* _SELECTED TEXT_
-- START --

Running since 2003, the Supersonic festival specialises in musics that press firmly against the limits of cranial perception, whether expanding from deep inside our inner liquids, or fracturing in unexpectedly like a bolt of intrusive alien contaminate. Supersonic sounds can be minimalist and meditational, but most often they are pulsating, scything, crashing or splintering, prompting headbangs or butt-shuffles, according to ratios of guitars and electronic basslines, subsonic or shrieked vocal expressions, suffocating drudge-weight or sprightly cosmic feathering.

Compared to previous episodes, this one was more exploratory, less populated by known names. Back in 2014, your scribe's last visit, there were Matmos and Swans topping the bill, but in 2018, Gazelle Twin was the biggest name, flanked by Wolves In The Throne Room, Shirley Collins and The Ex. Maybe this was a budgetary consideration, like so much in our austere lives, but this ultimately did not matter, as the weekender was glutted with excellent performances, regardless of ticket-selling 'stature.' Plus, over the three days, the multiple rooms always appeared suitably filled with punters.

The heart of Supersonic throbs, as ever, around the Digbeth (former) industrial zone, chiefly hopping between a City College outcrop and the festival's ancestral home of The Custard Factory. Multiple stages existed, though there were, let's say, three spaces where most of the mainline programme unwound.

-- END --

* _SET TASKS_
1: Answer each question from the festival review:
(a) Since what year has the Supersonic festival been running?
(b) Who was the biggest name on the 2018 bill?
(c) Which two sites does the festival chiefly hop between?
2: Carry the Supersonic festival review forward from its final sentence.
The data that come next are separate material, unrelated to the festival review.

* _RECORDED INFORMATION_

-- START --

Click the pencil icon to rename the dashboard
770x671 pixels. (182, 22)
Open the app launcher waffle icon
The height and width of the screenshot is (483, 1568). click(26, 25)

-- END --

* _ANSWERS GIVEN_
1:
(a) 2003
(b) Gazelle Twin
(c) A City College outcrop and The Custard Factory

2:
Fierce women made their mark on the opening Friday, but there were a few older gents to top off the night with their serrated, jolty rockaboogie. A remarkable discovery was Wetware, apparently from New York City, although this duo's profile there is not so high. The concept is an old one (see Suicide): as wall-of-scuzz electronicist Matthew Morandi piled up gouged scurf, whilst the extraordinary uninhibited singer/orator/screamer/slammer/ranter Roxy Farman hectored the gathered crowd, spending most of her time circulating the floorspace in front of the stage, easily clearing a runway, as she careened into bodies, or squatted foetally, amassing a compelling territorial intensity, and appearing genuinely on the brink of dismissing control. This was a powerful performance, even if the actual electronic matter could have been even louder. There are not many acts at Supersonic that prompt shouts of 'louder!' or 'turn it up!,' but perhaps Wetware could have found a bigger 11 on their dial.

Soon following, Moor Mother, also known as Camae Ayewa, being a member of Irreversible Entanglements, offered a similar declamatory vocal prowess, set against a barrage of sliced'n'diced collage samples. This Philadelphian orator held a more static position, vocalising in extremity, actual words rarely decipherable, unless we'd already heard her recordings. Ayewa's accumulation lay not only within her own set, but as a continuation of approaches set in motion by Wetware. Violently textured protest song, although these ditties would be difficult to cover in a Greenwich Village folk club.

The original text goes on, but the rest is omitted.